GOAL OF THE EXERCISE. Only some lines are wanted. Transcribe, exactly, the lines below from the line with "Where should I click to: Open" up to and including the line with "Given: Open details magnifier for 工作台".

RECORDS.
┌──

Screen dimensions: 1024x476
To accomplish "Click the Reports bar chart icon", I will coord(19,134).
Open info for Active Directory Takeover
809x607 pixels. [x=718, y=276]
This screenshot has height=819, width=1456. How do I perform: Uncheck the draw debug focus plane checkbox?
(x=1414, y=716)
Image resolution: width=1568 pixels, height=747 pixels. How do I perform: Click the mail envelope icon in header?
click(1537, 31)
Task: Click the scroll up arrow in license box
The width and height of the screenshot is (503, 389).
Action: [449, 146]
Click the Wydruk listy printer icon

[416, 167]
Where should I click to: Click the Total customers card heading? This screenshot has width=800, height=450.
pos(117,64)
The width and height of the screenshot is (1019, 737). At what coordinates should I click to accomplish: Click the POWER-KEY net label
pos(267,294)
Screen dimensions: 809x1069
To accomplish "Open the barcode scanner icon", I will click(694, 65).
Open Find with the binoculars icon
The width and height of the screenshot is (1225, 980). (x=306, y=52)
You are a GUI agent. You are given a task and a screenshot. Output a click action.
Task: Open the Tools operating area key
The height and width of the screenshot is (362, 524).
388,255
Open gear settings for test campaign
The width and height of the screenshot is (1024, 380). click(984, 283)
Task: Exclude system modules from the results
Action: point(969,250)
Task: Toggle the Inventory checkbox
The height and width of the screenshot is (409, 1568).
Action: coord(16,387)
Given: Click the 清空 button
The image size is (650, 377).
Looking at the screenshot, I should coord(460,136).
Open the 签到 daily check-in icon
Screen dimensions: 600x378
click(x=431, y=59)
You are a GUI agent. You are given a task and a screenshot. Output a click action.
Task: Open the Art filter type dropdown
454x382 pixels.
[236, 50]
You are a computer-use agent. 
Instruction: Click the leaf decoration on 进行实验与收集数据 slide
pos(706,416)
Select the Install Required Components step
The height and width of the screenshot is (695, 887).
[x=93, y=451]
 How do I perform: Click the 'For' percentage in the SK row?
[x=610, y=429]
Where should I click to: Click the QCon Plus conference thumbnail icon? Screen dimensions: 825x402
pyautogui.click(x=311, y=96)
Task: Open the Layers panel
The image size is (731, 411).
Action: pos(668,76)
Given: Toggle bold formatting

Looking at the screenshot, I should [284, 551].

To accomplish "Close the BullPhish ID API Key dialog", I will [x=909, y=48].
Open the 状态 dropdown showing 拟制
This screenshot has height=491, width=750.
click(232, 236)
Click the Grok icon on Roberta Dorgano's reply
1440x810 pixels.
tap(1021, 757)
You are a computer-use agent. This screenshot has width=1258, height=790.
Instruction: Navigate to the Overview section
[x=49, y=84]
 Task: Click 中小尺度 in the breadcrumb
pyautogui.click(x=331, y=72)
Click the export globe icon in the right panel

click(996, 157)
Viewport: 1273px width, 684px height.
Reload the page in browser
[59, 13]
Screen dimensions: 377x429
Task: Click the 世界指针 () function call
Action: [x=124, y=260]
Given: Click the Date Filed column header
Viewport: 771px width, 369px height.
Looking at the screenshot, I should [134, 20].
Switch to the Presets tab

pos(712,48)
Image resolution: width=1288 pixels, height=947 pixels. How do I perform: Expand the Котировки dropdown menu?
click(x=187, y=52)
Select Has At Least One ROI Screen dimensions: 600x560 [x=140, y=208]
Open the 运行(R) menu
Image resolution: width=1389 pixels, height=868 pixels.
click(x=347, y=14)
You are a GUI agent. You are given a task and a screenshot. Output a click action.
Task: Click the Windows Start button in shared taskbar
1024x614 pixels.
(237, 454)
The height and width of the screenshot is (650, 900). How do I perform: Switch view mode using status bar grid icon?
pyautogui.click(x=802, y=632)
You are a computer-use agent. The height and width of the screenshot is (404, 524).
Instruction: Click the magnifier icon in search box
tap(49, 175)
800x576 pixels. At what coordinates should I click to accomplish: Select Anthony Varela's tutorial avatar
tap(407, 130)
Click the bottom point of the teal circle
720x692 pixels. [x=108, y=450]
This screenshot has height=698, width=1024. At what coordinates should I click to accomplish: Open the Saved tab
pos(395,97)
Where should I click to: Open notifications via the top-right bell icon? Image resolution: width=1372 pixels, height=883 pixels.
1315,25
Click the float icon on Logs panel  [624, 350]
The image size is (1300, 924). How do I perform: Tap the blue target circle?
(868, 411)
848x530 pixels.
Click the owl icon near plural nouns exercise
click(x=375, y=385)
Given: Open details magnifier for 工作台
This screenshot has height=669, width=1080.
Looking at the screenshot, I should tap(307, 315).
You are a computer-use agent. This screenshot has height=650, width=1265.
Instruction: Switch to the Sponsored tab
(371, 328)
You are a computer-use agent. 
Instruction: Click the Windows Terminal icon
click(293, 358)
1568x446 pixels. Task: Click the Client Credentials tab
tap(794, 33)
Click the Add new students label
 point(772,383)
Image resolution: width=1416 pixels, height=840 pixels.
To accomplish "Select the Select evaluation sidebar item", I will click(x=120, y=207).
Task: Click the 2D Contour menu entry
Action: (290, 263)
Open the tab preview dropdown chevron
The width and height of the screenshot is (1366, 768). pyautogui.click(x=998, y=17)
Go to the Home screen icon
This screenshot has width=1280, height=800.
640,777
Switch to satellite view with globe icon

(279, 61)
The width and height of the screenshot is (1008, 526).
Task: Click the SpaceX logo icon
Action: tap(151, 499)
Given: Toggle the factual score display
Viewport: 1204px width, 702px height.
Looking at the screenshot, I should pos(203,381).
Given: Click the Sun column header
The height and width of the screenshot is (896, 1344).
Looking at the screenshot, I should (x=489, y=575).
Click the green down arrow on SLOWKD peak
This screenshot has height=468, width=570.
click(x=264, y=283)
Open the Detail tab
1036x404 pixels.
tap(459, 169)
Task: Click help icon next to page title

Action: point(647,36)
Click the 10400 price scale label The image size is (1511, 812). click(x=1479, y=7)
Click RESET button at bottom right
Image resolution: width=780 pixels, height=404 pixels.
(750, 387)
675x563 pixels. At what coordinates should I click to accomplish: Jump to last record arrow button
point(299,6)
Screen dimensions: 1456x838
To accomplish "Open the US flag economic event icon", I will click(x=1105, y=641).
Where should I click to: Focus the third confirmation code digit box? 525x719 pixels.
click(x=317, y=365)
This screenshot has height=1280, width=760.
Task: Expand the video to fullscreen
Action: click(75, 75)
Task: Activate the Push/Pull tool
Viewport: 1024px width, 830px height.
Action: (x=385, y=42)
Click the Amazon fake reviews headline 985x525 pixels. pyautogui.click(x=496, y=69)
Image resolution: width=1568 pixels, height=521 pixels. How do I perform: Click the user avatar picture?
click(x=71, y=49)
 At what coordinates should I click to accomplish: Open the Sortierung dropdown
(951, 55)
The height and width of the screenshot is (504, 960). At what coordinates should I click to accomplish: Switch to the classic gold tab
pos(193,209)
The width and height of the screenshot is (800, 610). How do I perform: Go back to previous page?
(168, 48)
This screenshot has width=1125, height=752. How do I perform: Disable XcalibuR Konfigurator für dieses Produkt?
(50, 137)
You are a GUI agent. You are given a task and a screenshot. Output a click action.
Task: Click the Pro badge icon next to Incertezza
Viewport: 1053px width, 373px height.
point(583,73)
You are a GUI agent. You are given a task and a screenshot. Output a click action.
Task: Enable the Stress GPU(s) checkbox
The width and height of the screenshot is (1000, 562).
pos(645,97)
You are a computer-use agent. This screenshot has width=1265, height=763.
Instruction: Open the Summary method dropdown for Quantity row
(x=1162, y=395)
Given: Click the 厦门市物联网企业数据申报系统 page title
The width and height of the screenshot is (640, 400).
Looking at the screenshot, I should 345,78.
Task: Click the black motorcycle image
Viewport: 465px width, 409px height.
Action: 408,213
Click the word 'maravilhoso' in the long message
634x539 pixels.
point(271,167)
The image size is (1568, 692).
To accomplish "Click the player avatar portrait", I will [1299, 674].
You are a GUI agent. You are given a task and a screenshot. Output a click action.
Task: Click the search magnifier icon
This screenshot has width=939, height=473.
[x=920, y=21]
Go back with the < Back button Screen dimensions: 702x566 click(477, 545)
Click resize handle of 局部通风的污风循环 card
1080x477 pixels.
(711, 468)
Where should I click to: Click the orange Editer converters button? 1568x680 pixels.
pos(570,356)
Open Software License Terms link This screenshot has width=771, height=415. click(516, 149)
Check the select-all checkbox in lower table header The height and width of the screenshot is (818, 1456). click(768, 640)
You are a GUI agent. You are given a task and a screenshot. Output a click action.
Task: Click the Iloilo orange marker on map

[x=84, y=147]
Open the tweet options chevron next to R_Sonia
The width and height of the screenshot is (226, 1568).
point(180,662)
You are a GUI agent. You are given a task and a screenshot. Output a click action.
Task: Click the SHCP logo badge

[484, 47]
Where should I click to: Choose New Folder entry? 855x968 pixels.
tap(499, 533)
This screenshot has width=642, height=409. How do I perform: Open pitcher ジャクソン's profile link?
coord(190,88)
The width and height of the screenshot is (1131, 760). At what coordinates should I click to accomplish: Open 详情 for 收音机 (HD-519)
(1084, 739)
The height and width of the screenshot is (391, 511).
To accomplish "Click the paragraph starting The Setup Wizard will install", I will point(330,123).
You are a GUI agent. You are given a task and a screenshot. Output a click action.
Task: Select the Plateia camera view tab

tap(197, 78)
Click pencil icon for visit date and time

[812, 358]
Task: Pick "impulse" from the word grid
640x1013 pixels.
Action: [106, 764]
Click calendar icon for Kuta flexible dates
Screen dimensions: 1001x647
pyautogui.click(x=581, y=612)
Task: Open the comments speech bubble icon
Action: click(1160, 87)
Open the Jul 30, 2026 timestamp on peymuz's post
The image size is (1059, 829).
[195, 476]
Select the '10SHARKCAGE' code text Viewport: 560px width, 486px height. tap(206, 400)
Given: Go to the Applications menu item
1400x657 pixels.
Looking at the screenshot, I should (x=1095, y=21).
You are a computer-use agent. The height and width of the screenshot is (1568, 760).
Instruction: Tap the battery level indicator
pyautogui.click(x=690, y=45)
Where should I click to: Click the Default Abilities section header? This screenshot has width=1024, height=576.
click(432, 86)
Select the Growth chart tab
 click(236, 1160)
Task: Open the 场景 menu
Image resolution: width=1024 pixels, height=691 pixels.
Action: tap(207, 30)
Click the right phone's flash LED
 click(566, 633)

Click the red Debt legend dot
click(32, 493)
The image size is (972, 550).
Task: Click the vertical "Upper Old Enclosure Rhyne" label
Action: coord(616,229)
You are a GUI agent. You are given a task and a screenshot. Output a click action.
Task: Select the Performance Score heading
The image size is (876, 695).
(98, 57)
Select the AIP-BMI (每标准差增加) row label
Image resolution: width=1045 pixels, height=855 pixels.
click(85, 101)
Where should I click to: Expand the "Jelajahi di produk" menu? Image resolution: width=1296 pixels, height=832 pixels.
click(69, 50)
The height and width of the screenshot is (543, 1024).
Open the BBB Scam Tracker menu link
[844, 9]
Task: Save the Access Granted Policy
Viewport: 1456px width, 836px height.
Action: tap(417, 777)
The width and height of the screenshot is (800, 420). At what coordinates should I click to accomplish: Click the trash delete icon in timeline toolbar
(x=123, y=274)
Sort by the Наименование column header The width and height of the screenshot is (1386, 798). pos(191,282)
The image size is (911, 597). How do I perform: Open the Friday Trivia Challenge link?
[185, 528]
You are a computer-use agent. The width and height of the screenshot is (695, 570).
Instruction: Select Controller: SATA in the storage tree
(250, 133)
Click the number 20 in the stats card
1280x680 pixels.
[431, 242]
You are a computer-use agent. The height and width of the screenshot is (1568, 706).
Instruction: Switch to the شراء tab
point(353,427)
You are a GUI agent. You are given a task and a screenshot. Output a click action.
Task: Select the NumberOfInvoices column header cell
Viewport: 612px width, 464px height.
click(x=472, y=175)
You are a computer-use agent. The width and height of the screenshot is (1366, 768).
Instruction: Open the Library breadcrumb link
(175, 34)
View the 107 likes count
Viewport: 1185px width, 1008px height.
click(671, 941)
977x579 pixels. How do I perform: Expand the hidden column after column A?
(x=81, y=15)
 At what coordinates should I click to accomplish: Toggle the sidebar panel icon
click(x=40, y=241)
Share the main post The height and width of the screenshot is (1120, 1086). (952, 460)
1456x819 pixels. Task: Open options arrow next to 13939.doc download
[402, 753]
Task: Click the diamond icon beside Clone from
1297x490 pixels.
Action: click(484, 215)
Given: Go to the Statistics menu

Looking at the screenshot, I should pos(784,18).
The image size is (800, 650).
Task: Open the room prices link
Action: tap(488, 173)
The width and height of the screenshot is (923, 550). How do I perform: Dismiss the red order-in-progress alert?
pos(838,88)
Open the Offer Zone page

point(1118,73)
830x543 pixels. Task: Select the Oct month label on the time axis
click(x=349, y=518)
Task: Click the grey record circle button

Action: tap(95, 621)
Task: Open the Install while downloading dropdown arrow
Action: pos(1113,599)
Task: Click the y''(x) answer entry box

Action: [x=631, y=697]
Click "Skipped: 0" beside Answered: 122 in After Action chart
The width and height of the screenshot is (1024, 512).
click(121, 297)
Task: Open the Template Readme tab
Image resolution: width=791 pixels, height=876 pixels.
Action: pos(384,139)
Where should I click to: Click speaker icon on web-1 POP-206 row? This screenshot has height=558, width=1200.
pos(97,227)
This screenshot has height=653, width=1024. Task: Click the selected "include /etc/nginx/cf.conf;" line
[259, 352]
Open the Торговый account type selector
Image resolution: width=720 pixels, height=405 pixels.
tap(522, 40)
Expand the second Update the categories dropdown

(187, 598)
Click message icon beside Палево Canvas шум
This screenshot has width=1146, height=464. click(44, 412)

└──

SOLVED EXERCISE.
Where should I click to: Open notifications via the top-right bell icon? Image resolution: width=1372 pixels, height=883 pixels.
1315,25
Click the float icon on Logs panel  [624, 350]
The image size is (1300, 924). How do I perform: Tap the blue target circle?
(868, 411)
848x530 pixels.
Click the owl icon near plural nouns exercise
click(x=375, y=385)
Given: Open details magnifier for 工作台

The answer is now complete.